Despite the steps social media sites have taken to combat disinformation about COVID-19, an Oxford study found that 88% of all false or misleading information about the coronavirus appear on social media sites. Another report found that, out of over 49 million tweets about the virus, nearly 38% contained misleading or manipulated content. The reason is largely because social media sites like Twitter and Facebook are trying to put a Band-Aid on a systemic issue. “They’ve built this whole ecosystem that is all about engagement, allows viral spread, and hasn’t ever put any currency on accuracy,” said Carl Bergstrom, a Professor at the University of Washington. Simply put, the root of disinformation is not just based on the content being shared, but also on the deep-seated practices used by social media to keep users engaged.
How Social Media Platforms Can Fix This
A new report by The German Marshall Fund takes the problem of disinformation head on and outlines what social media platforms can do to combat the problem and foster reliable and accurate reporting. Here are just a few of the steps the report recommends:
Design With “Light Patterns”
Websites and social media platforms often use “dark pattern” interfaces and defaults to manipulate users and hide information about how the site operates. Light pattern design, therefore, involves transparency about how the site operates. This involves using defaults that favor transparence, and even using labeling to shows the source of information, whether the account posting the content is verified or not, and even if audio and visual content has been altered.
While all social media platforms have in-depth rules for user activity, these terms are generally inconsistently applied and enforced. By setting a transparent standard and consistently enforcing that standard, social media platforms can more successfully combat disinformation and other toxic online activity.

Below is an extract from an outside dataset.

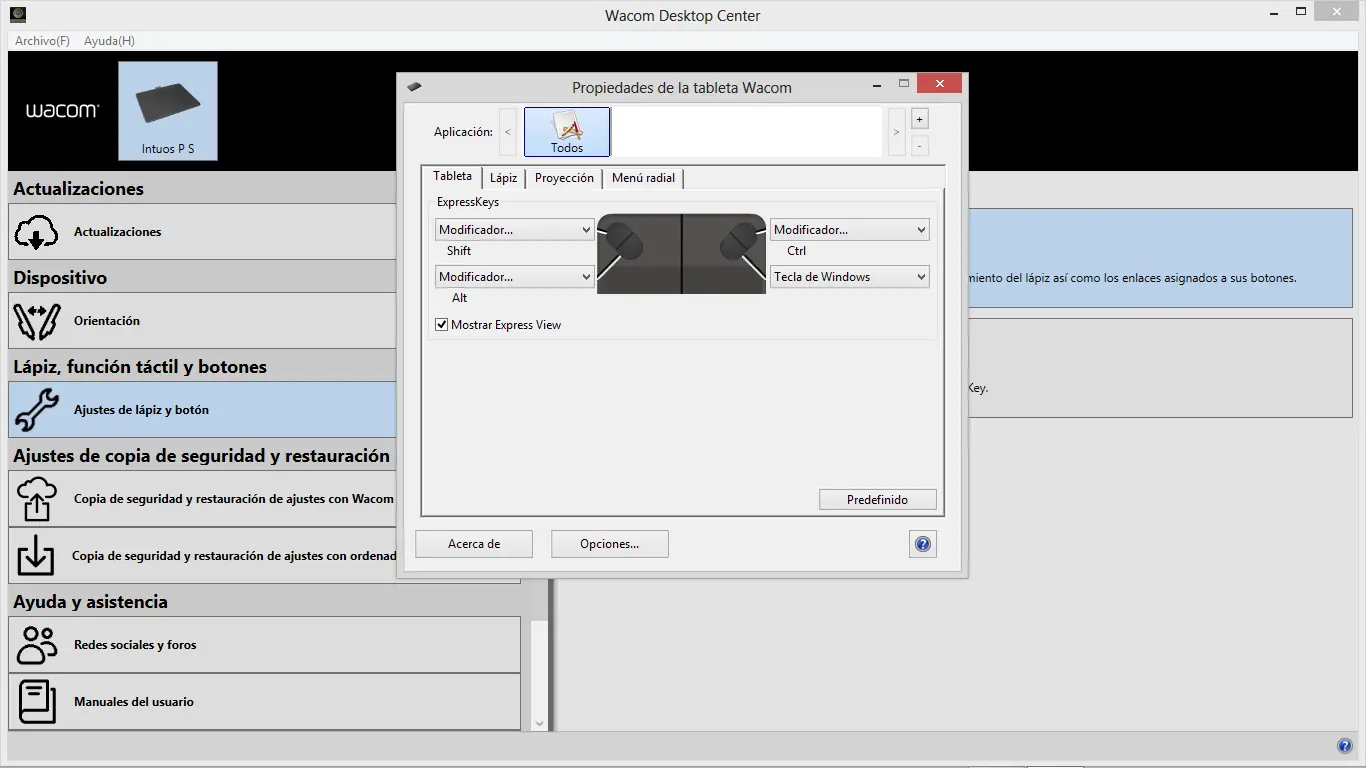Open the Manuales del usuario book icon
Screen dimensions: 1366x768
click(37, 701)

Instead of using government policy to regulate content, the U.S. should set up a technology-neutral agency to hold platforms accountable for a code of conduct focused on practices such as light pattern designs. By focusing on overseeing positive platform practices, the government can avoid having a hand in decisions about what content is “good” or “bad.”
What You Can Do Now
However helpful these changes to social media platforms are, the truth is we aren’t there yet. Fake and fiction stand side by side online, with no immediate way to discern which is which. When taking in information, it is up to you to figure out what is reputable and what is inaccurate. With the large amount of COVID-19 disinformation swarming the internet, its more important than ever to use our critical skills in two specific ways.
Our personal world views, biases, and emotions shape how we take in information. When looking at content online, it’s important to think about your own motivations for believing something to be true or not. Ask yourself why you think something is true or false. Is it largely because you want to believe it or disbelieve it? When we read something online that makes us angry, there is something satisfying about sharing that anger with others. Before sharing content, ask whether your desire to share it is an emotional response or because the information is accurate and important. If it’s predominately coming from your emotions, reconsider if it’s worth sharing.

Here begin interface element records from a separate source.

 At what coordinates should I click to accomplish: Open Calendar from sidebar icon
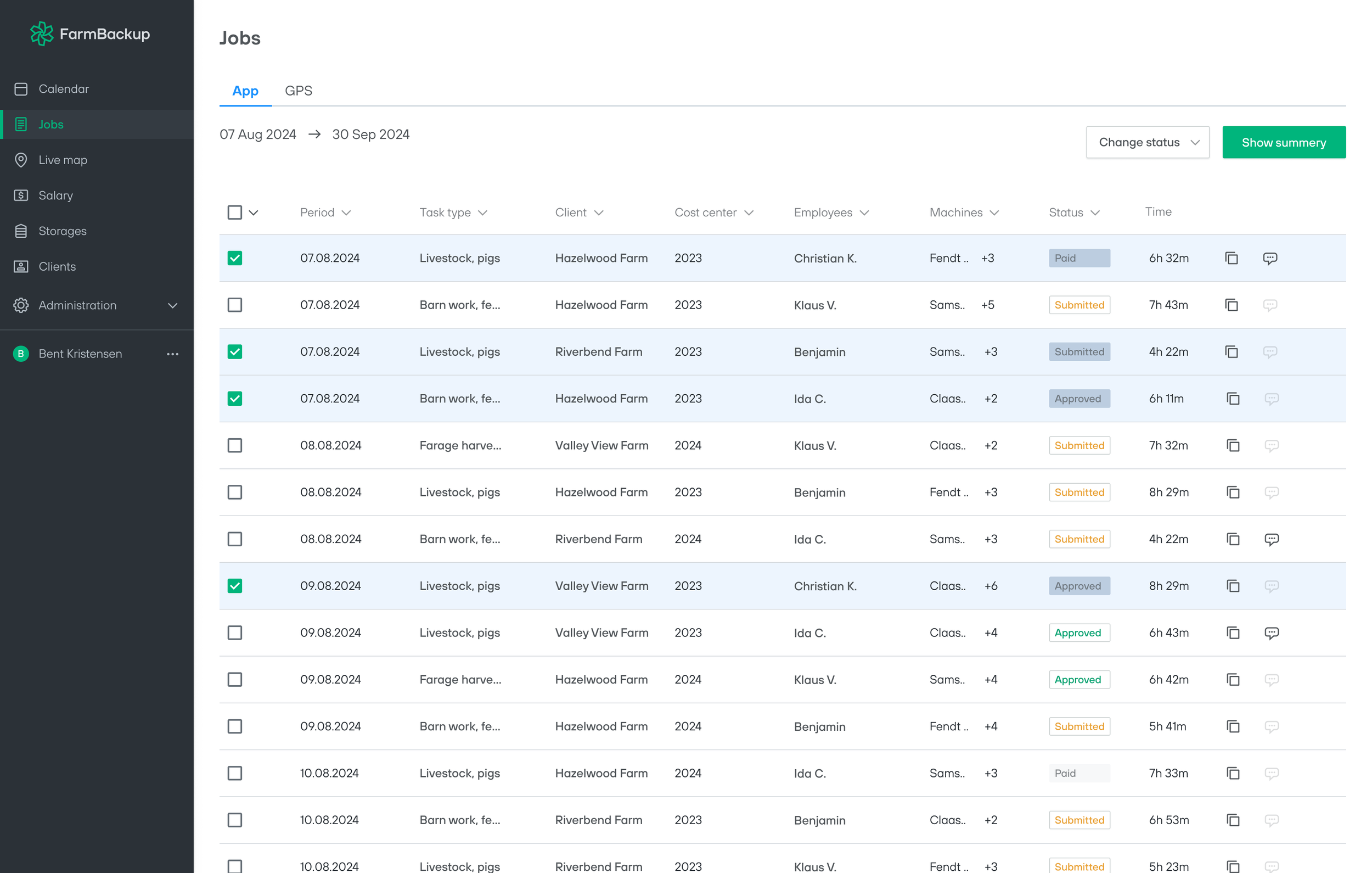[x=21, y=89]
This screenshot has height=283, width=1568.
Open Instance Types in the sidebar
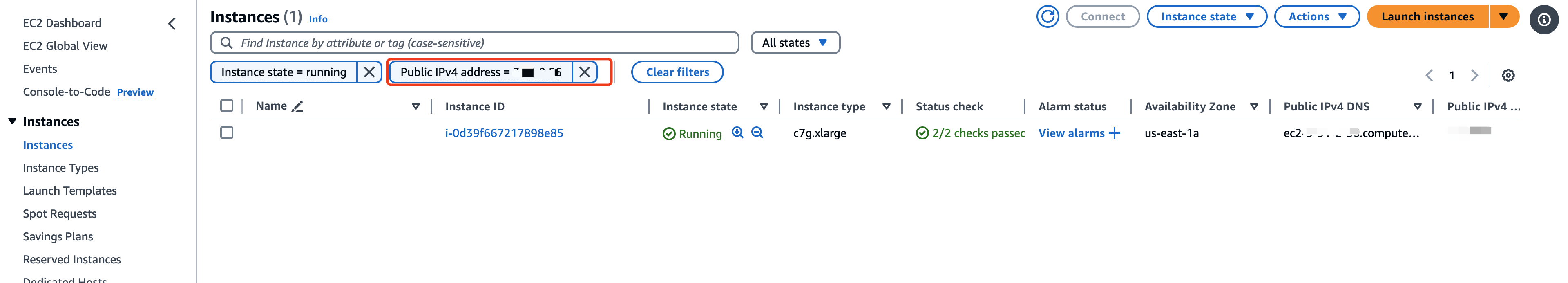tap(61, 168)
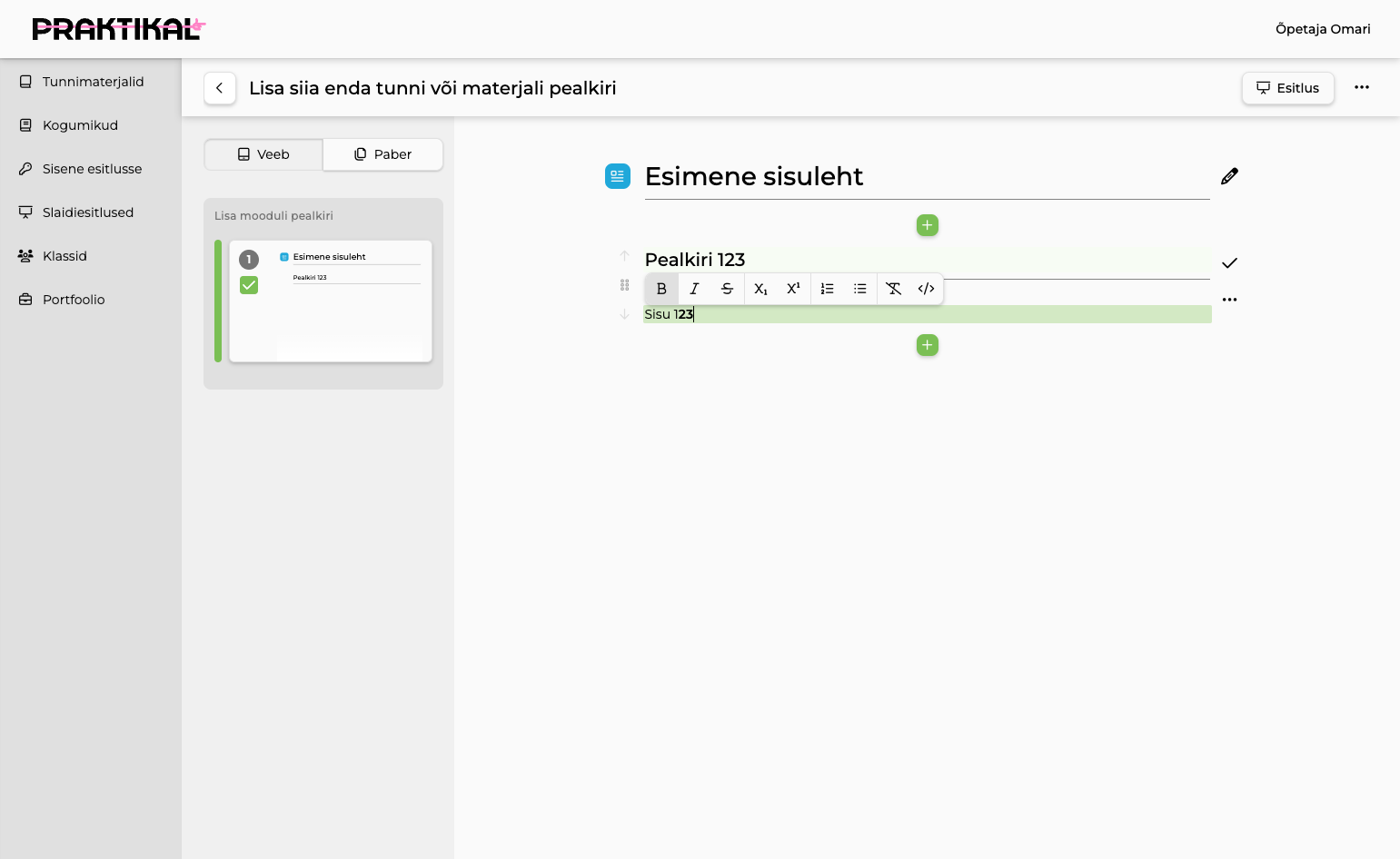Apply subscript formatting
1400x859 pixels.
[760, 289]
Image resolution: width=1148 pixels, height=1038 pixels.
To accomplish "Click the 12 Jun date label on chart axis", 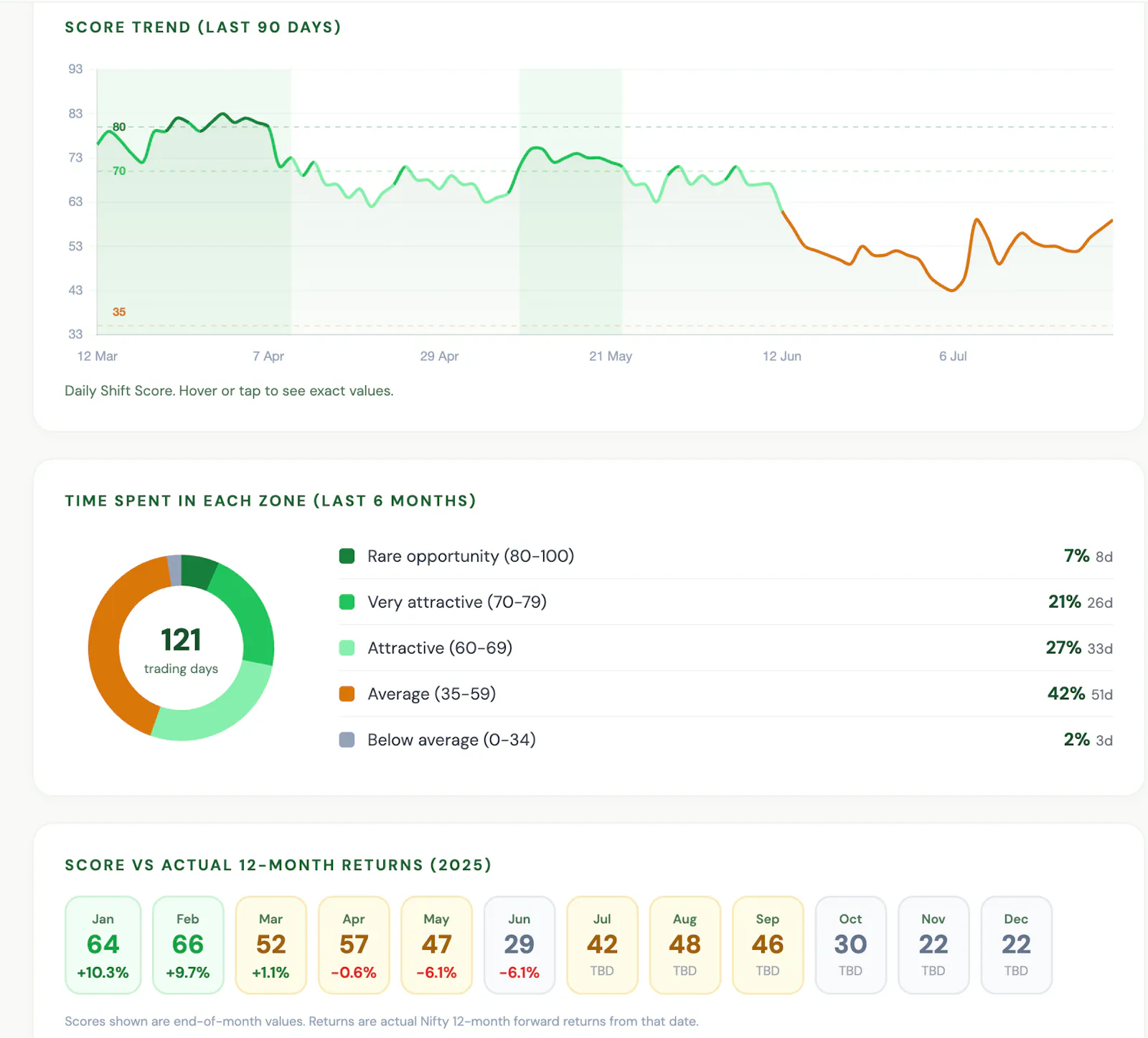I will [x=781, y=357].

Be Critical of All Content
In general, we should initially read everything with a degree of skepticism. Doubt everything and be your own fact checker. Look at other websites reporting the same information. Are any of them reliable? Are they all citing the same sources, and, if so, is that source reputable? Don’t share an article based solely on the headline. Read the full article to understand if the headline is based on fact or is just speculation. Look at what sort of language the article is using. Is it largely opinion based? Does it cite reputable sources? Is it written in a way that is meant to evoke an emotional response?
Months into the COVID-19 pandemic, we understand how our in-person interactions can have a negative impact on ourselves and those around us, but it’s important to also understand how our interactions online can lead to similar outcomes. Given the stupefying amount of disinformation about the coronavirus circulating online, it’s more important now than ever to be think critically about what information you’re consuming and be aware about what you say and share online.